> _Written request_
Pull out each line of the entries below that contains the string "locale".

> _Supplied information_

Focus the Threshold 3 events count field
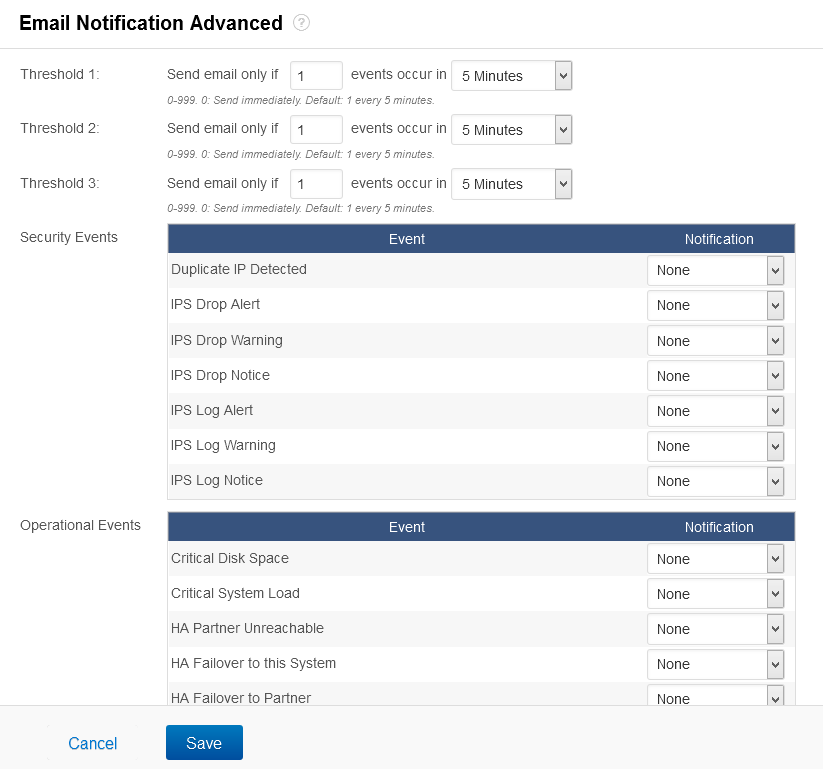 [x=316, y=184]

--

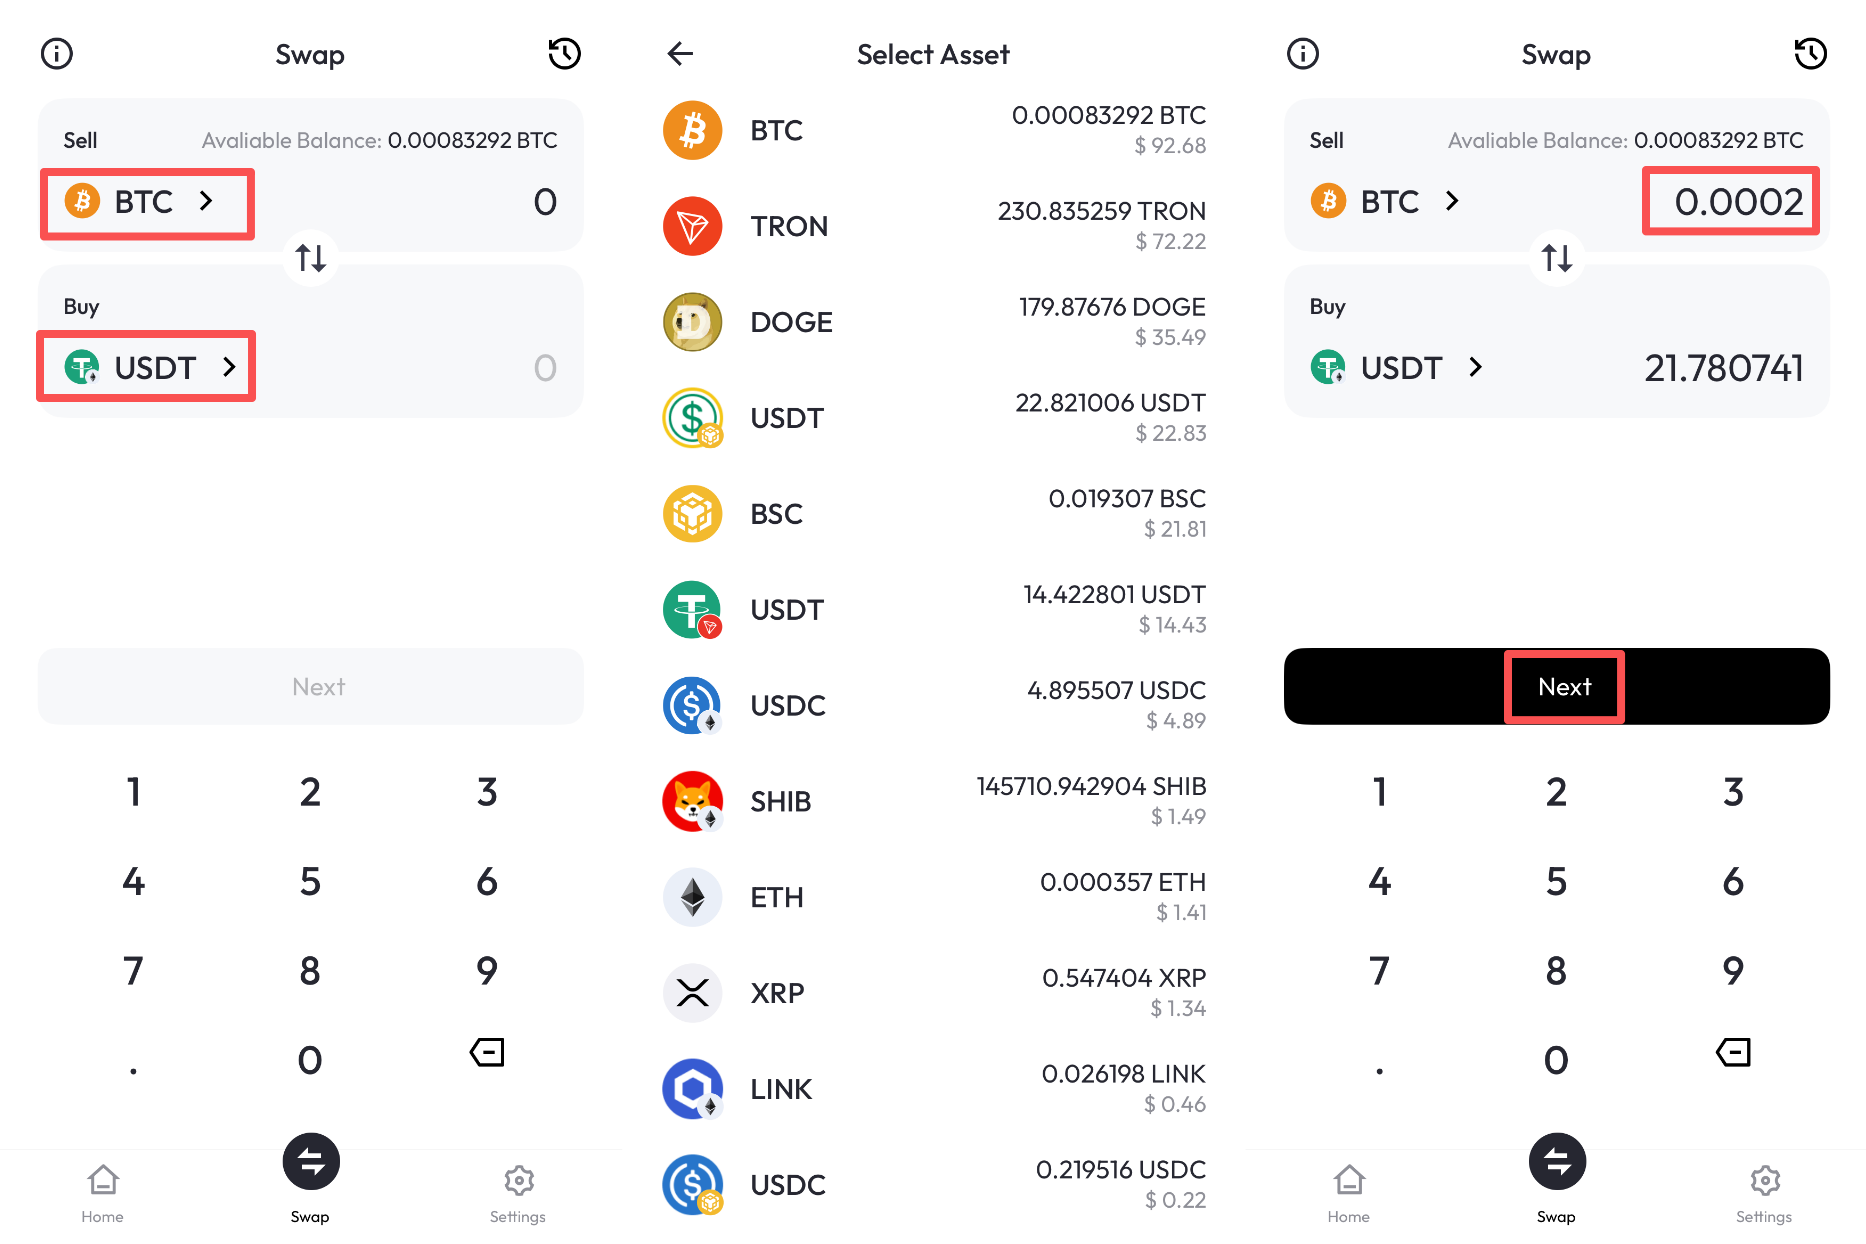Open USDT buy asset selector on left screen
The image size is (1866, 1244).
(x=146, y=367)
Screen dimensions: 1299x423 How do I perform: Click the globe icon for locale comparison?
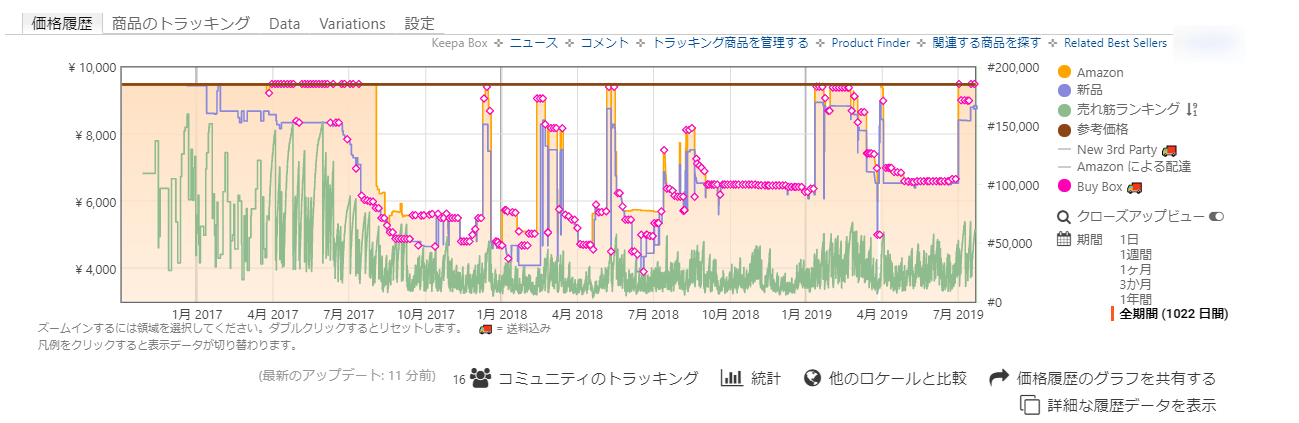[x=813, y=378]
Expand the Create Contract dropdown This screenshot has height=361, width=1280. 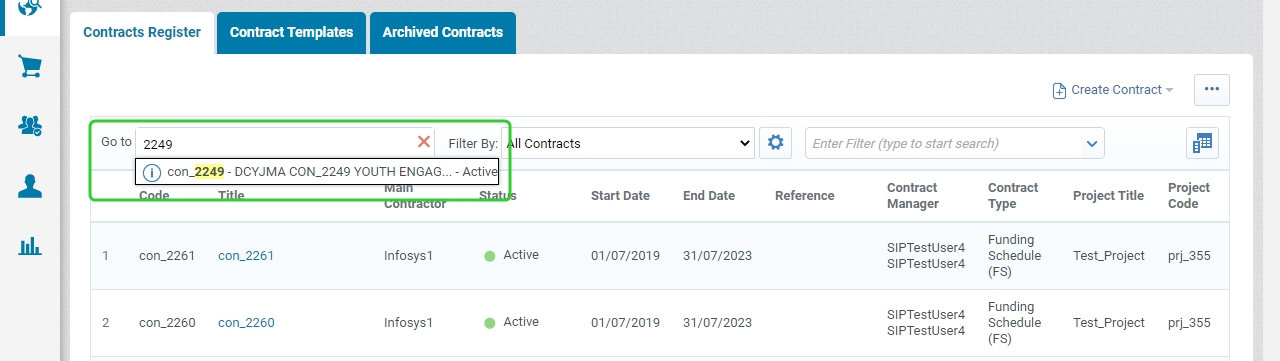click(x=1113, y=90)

> _Response to this task_
Screen dimensions: 1299x423 How do I perform: Click the globe icon for locale comparison?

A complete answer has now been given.